Guna menghadapi tantangan fluktuasi harga, Bupati Satria memberikan lima instruksi strategis kepada jajaran TPID:

  1. Optimalisasi Pasar Murah: Menyelenggarakan operasi pasar murah secara rutin menjelang Hari Raya.

  2. Kemitraan Swasta: Menggandeng perbankan, pengusaha, dan distributor lokal untuk stabilisasi harga.

  3. Pengawasan Distribusi: Monitoring stok secara berkala dan memastikan kelancaran distribusi ke wilayah terpencil.

  4. Perencanaan Terstruktur: Menyusun jadwal pemantauan harga guna mengantisipasi fluktuasi musiman.

  5. Kerja Sama Antardaerah (KAD): Memperkuat pasokan dengan menjalin kerja sama dengan daerah penghasil pangan.

Bupati Made Satria memberikan atensi serius terhadap kondisi geografis wilayah kepulauan.
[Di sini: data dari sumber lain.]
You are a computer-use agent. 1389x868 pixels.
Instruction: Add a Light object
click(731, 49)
Ia menegaskan bahwa biaya transportasi menuju Nusa Penida tidak boleh memicu perbedaan harga yang mencolok dengan daratan.
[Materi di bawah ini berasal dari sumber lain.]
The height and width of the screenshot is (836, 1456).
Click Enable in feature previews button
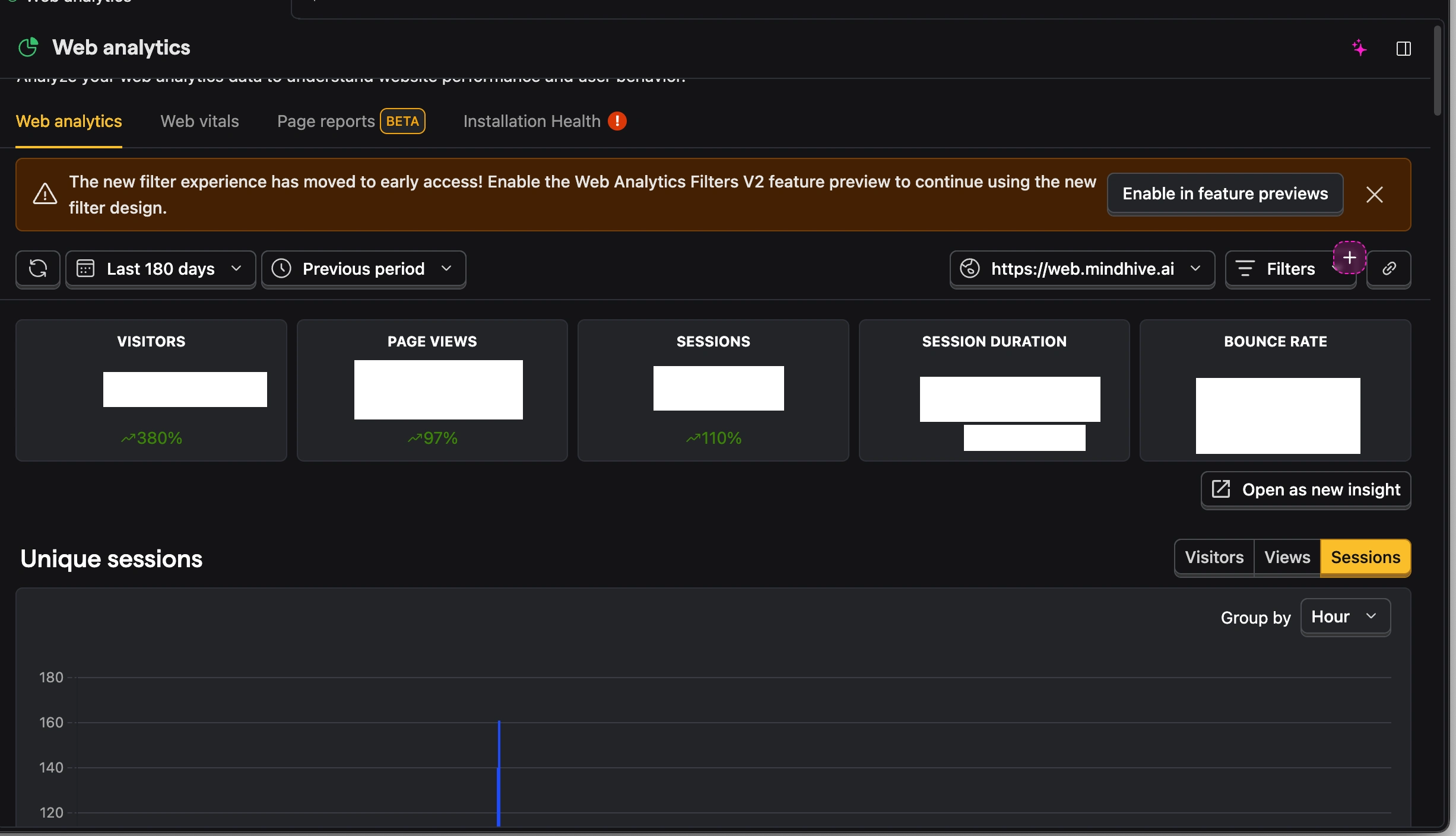click(1225, 194)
“Tantangan kita bukan hanya faktor pasar global, tapi juga geografis. Biaya transportasi menuju Kepulauan Nusa Penida harus diperhatikan agar tidak terjadi disparitas harga yang tinggi,” tegas Bupati Made Satria.

Melalui pertemuan ini, diharapkan ketahanan pangan dapat merata di seluruh wilayah Kabupaten Klungkung. Pemerintah berkomitmen agar masyarakat dapat merayakan hari suci dengan tenang tanpa terbebani lonjakan harga kebutuhan pokok.